§ PROBLEMS TO WORK ON
• A. Quote every sentence in the article on gene editing in monkeys that mentions PCSK9.
• B. Extend the article on gene editing in monkeys with the next few sentences, picking up after its final sentence.

§ SOURCE EXTRACT
────────────────────

Gene editing successfully lowers monkey cholesterol levels
In one of the first examples of gene-editing technology being effectively used to knock out the expression of a gene in non-human primates, researchers from the University of Pennsylvania have lowered the blood cholesterol in monkeys by disabling a single gene in the liver. The successful experiments pave the way for future human trials in five to 10 years.
The target of the research is a well-known protein called PCSK9. A great deal of prior study has established that PCSK9 is a protein that inhibits the liver's ability to remove harmful cholesterol. Several drugs have been developed to inhibit the activity of PCSK9 but they are expensive and not consistently effective.
So some scientists have been investigating ways of genetically inhibiting PCSK9. This new study is the first to show effective reduction of PCSK9 in the liver through gene editing in a non-human primate. Rather than the more popular and recent CRISPR gene-editing technique, the study used a slightly older and different technique called meganuclease-based gene-editing.

────────────────────

[Saved entries]
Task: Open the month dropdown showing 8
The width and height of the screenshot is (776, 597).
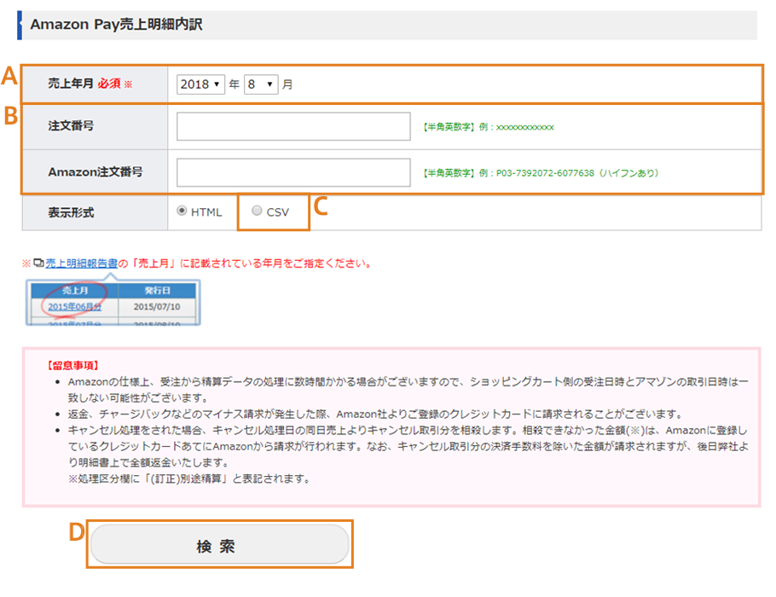Action: pos(260,84)
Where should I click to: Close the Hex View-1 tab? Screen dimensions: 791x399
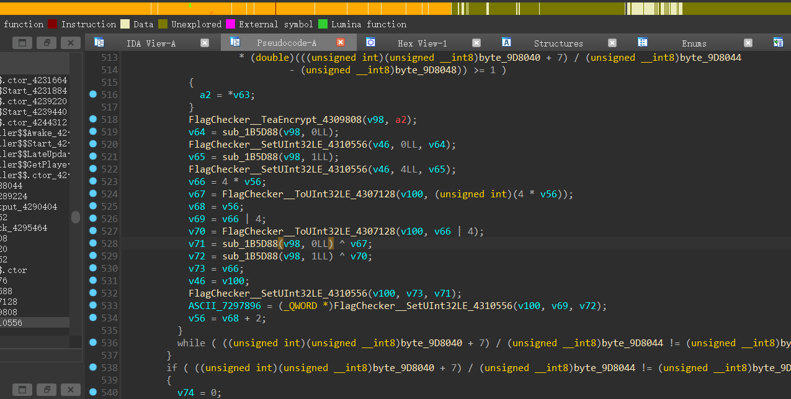[476, 43]

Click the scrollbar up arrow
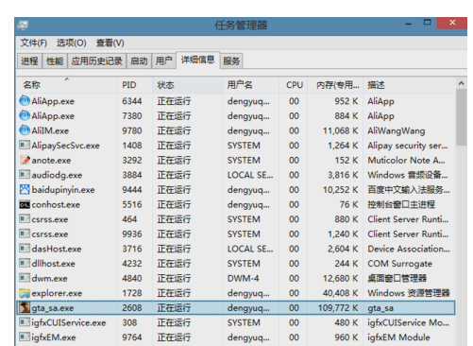[462, 83]
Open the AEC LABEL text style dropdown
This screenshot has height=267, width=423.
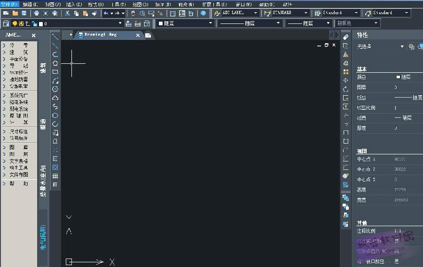236,13
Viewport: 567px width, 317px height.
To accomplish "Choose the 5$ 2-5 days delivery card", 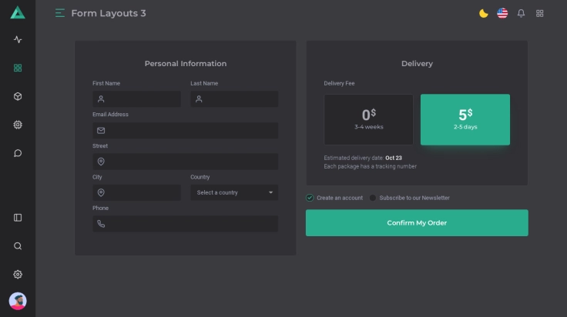I will tap(465, 119).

────────────────────

§ TASK RESPONSES
• A.
The target of the research is a well-known protein called PCSK9.
A great deal of prior study has established that PCSK9 is a protein that inhibits the liver's ability to remove harmful cholesterol.
Several drugs have been developed to inhibit the activity of PCSK9 but they are expensive and not consistently effective.
So some scientists have been investigating ways of genetically inhibiting PCSK9.
This new study is the first to show effective reduction of PCSK9 in the liver through gene editing in a non-human primate.

• B.
Identified in the 1990s, meganucleases are enzymes that can be engineered for precision gene editing. In the case of this experiment the enzyme was engineered to inactivate the PCSK9 gene and was delivered to the liver by a harmless adeno-associated virus. The results were impressive, with the rhesus macaque monkeys showing between 45 and 84 percent reductions in PCSK9 levels, and associated cholesterol levels dropping by up to 60 percent. Analysis of liver tissue found effective mutations in 40 to 65 percent of PCSK9 genes.
"Our initial work with several delivery and editing approaches produced the most impressive data in non-human primates when we paired AAV for delivery with the engineered meganuclease for editing," says James Wilson, senior author on the new study.
Several other research teams have also been working to switch off PCSK9 genes as a potential treatment for heart disease, and there have been successful experiments using the CRISPR gene-editing technique to silence PCSK9 in mouse models. The team at UPenn was unable to successfully replicate these results in primates, which led them to experimenting with the meganuclease gene-editing method.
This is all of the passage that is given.